La décision du 15 juillet 2016 du juge du Tribunal de commerce Ivan Kléandrov sur la prolongation de la procédure collective de la Mejprombank avait été annulée par la 9e chambre de la Cour d'appel en raison de l'incompétence de la formation du tribunal (à partir du 9 juillet 2012, Kléandrov a statué systématiquement à juge unique, alors qu'il était prévu par la loi que toutes ces décisions devaient être prises en formation collégiale).

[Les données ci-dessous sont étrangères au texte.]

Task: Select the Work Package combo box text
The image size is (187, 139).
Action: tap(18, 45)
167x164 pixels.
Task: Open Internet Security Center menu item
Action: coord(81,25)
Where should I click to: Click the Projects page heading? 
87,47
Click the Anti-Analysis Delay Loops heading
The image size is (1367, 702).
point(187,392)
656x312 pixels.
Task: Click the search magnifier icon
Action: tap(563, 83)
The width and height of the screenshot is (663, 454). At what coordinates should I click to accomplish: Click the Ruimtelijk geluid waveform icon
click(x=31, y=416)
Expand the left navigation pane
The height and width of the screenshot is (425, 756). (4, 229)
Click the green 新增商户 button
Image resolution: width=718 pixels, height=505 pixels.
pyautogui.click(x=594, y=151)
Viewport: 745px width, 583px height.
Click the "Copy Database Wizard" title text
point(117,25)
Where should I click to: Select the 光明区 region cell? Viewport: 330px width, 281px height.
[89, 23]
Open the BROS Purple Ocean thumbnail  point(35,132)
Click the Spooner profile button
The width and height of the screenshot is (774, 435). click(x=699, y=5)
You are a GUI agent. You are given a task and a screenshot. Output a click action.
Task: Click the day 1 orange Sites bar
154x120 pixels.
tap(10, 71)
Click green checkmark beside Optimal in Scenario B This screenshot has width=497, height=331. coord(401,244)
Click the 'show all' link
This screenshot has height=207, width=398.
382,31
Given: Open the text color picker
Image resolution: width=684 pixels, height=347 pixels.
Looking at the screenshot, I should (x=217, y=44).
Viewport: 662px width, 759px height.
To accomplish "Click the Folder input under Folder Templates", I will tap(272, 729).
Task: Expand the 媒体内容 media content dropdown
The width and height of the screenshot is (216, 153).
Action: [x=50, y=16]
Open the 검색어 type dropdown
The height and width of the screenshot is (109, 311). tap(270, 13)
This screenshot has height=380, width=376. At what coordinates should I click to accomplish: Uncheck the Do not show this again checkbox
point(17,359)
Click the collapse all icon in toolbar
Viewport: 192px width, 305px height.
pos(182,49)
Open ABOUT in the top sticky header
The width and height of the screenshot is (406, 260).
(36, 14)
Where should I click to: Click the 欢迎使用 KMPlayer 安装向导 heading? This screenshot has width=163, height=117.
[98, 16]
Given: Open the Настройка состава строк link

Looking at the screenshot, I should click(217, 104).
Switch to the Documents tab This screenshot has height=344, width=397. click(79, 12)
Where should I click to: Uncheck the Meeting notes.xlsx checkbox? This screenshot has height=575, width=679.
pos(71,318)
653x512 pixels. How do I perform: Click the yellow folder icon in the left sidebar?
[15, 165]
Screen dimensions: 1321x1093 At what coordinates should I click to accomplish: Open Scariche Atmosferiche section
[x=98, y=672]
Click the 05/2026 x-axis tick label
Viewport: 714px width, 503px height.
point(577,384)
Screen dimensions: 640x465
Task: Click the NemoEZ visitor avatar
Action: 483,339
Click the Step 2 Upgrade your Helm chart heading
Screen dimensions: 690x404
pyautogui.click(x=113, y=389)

La décision de la Cour d'appel signifie que toutes les décisions prisent antérieurement par le juge Kléandrov statuant à juge unique dans le cadre de la procédure collective de la Mejprombank sont entachées d'irrégularité. Toutefois, les délais d'appel ont déjà expiré, expliquaient, en septembre 2016, Ilia Ratchkov de King & Spalding, et Grigory Tchernishov du cabinet d'avocats G.P. Tchernishov. Un recours contre ces décisions n'est possible qu'après un arrêt du Présidium ou de l'Assemblée plénière de la Cour suprême, ce qui place la barre très haut. L'ASV a essayé d'obtenir la cassation de la décision d'appel auprès de la Cour suprême, mais le 19 décembre 2016, la cour suprême, dans sa décision №305-ЭС14-3834(16), a rejeté son pourvoi.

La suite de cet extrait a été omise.